## Record excerpts
———

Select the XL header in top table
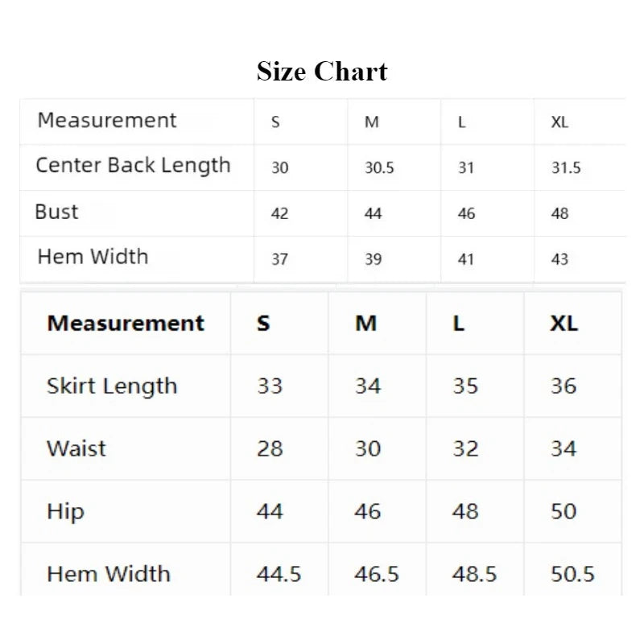The image size is (644, 644). [x=559, y=122]
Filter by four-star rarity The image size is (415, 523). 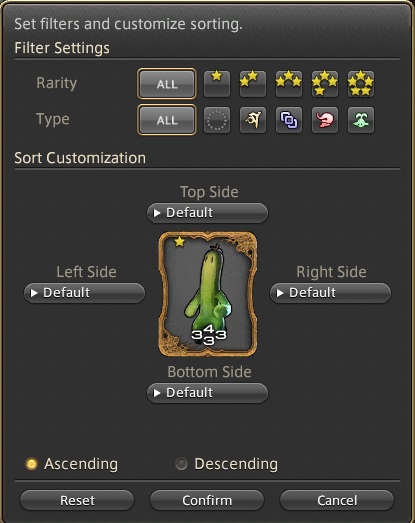[325, 83]
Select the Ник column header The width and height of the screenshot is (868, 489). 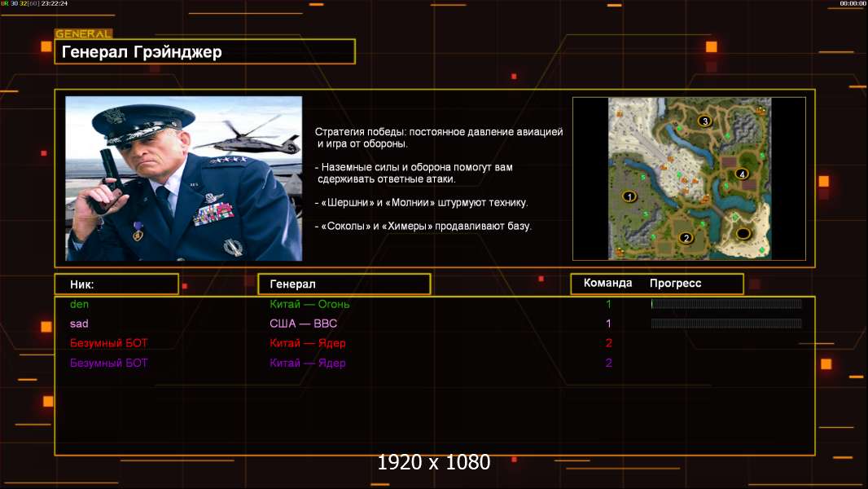click(116, 284)

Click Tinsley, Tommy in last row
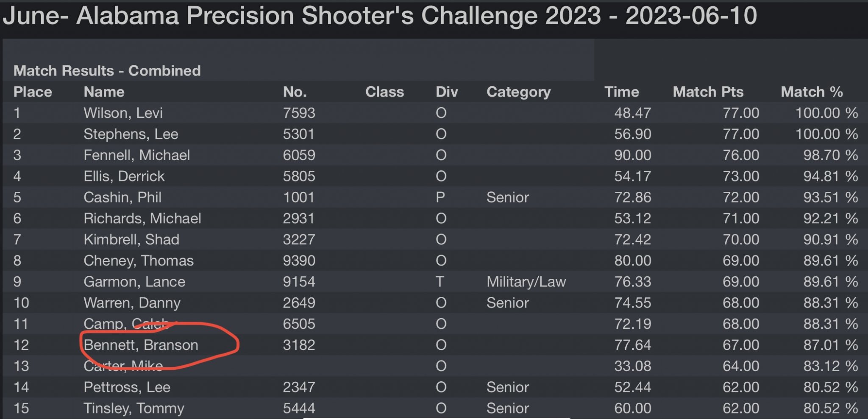pyautogui.click(x=134, y=408)
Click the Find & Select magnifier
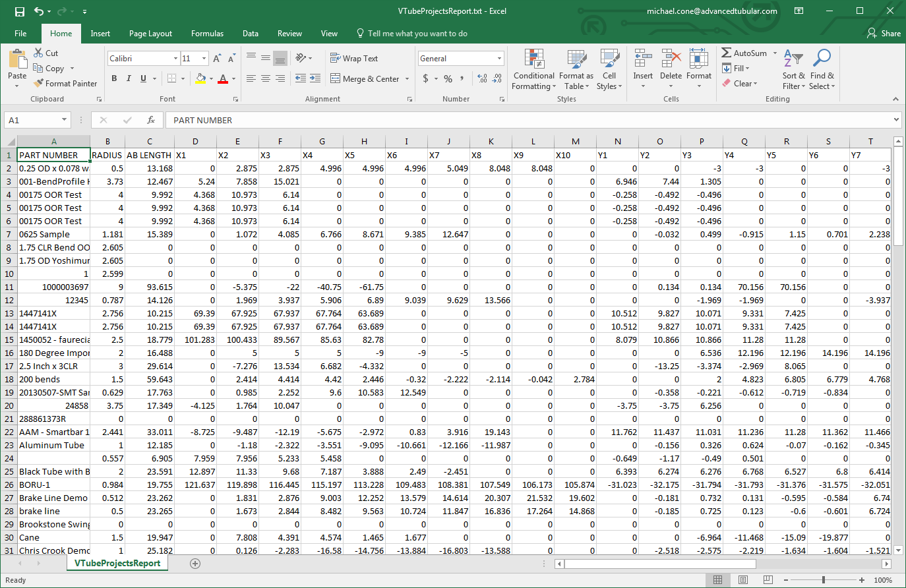 click(x=822, y=59)
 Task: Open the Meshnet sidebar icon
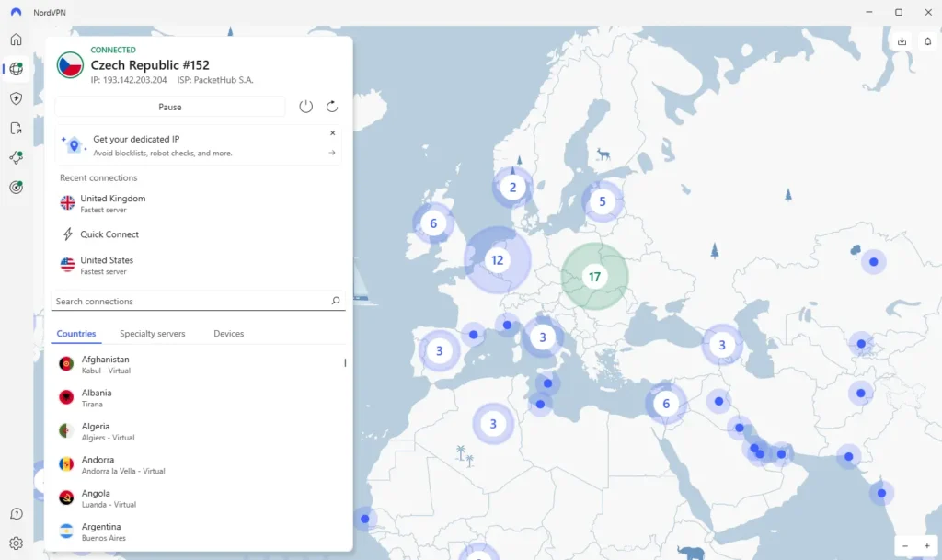pyautogui.click(x=16, y=158)
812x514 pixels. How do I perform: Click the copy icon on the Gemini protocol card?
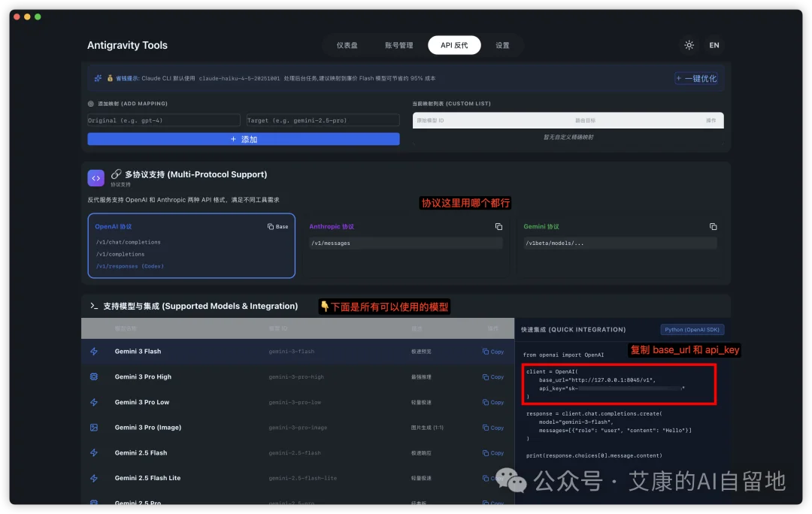tap(713, 226)
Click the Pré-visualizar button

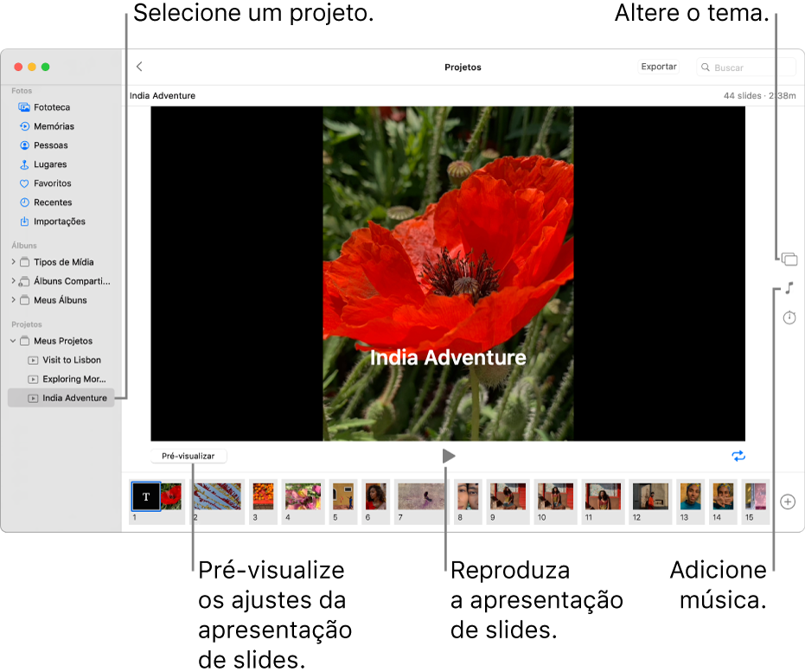click(188, 455)
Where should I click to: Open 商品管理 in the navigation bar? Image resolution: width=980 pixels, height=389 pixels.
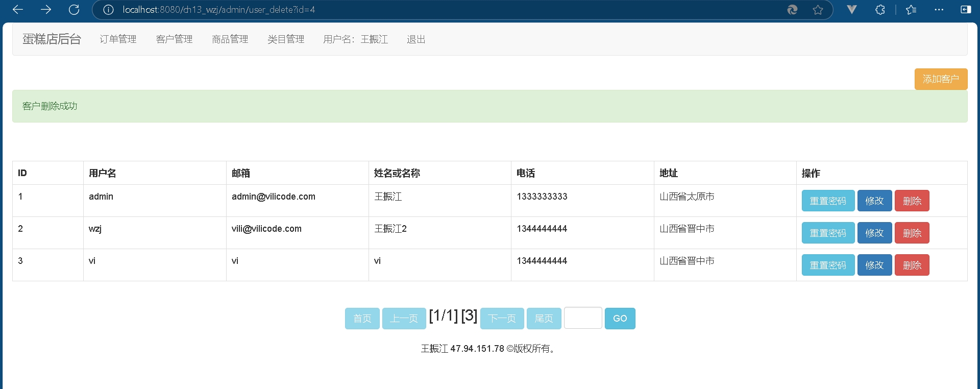click(x=230, y=39)
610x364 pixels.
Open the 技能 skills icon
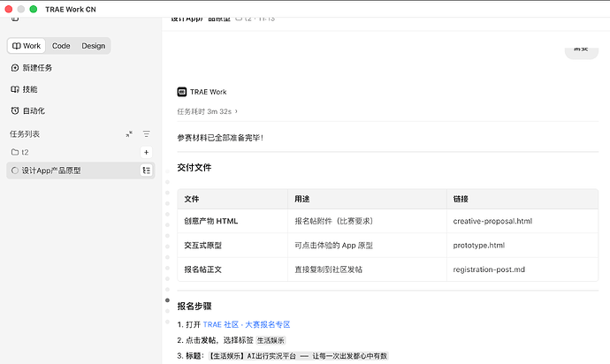15,89
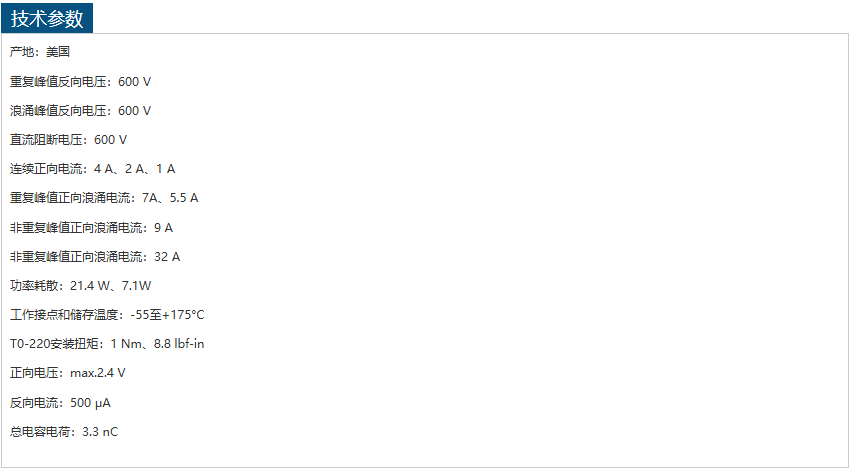The height and width of the screenshot is (474, 856).
Task: Click the 9 A surge current value
Action: pyautogui.click(x=163, y=227)
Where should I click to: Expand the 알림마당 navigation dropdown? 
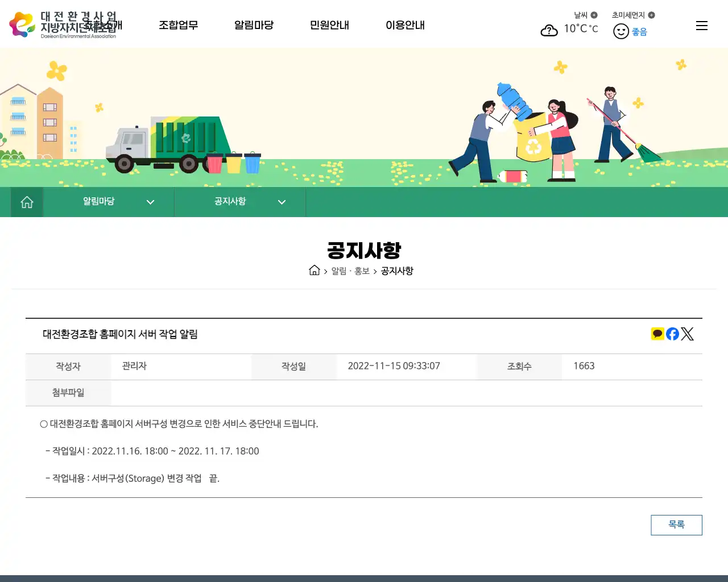pyautogui.click(x=150, y=202)
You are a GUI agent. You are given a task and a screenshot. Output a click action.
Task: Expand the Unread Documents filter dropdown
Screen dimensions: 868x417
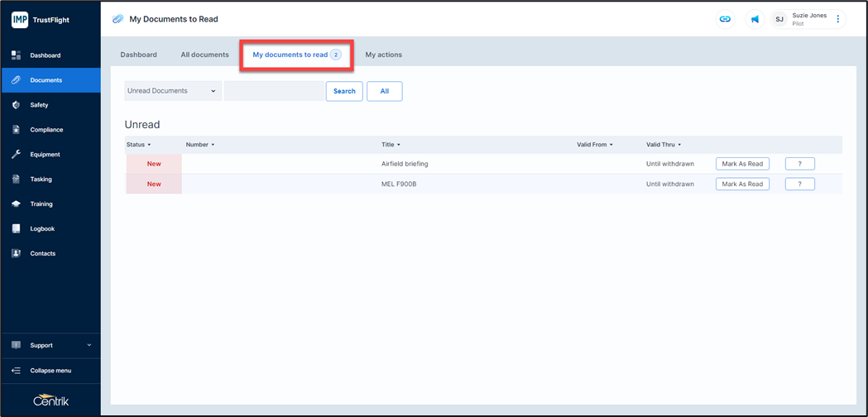(172, 91)
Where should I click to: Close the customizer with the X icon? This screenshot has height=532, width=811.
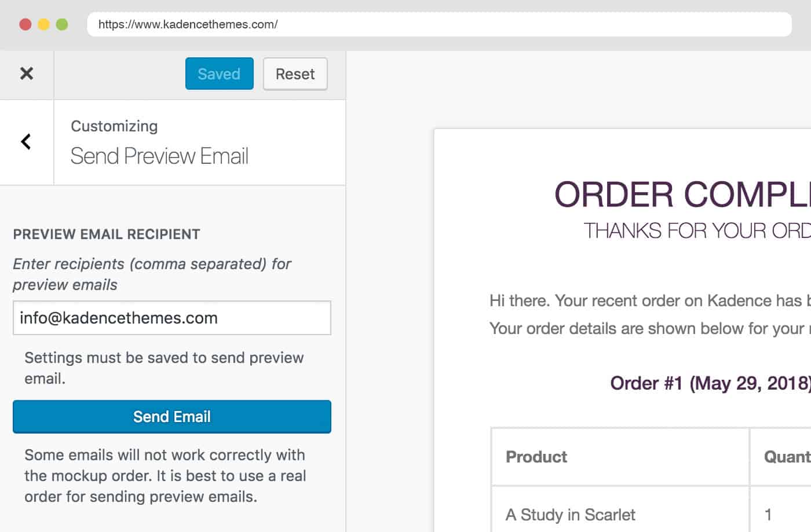pos(27,74)
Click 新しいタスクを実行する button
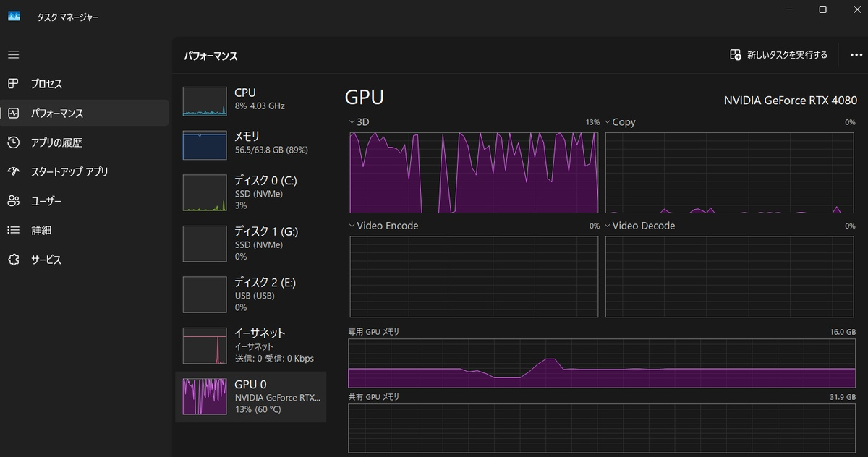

———

## Work order
This task calls for the lines from the line holding "610x364 pixels." through the last line above, restated word for word with both ends included and the pictures dropped.

## Response area
610x364 pixels.
Open the 技能 skills icon
15,89
The height and width of the screenshot is (474, 856).
Task: Click the 9 A surge current value
Action: pyautogui.click(x=163, y=227)
Where should I click to: Expand the 알림마당 navigation dropdown? 
pyautogui.click(x=150, y=202)
You are a GUI agent. You are given a task and a screenshot. Output a click action.
Task: Expand the Unread Documents filter dropdown
Screen dimensions: 868x417
(172, 91)
Where should I click to: Close the customizer with the X icon? This screenshot has height=532, width=811.
pos(27,74)
Click 新しいタスクを実行する button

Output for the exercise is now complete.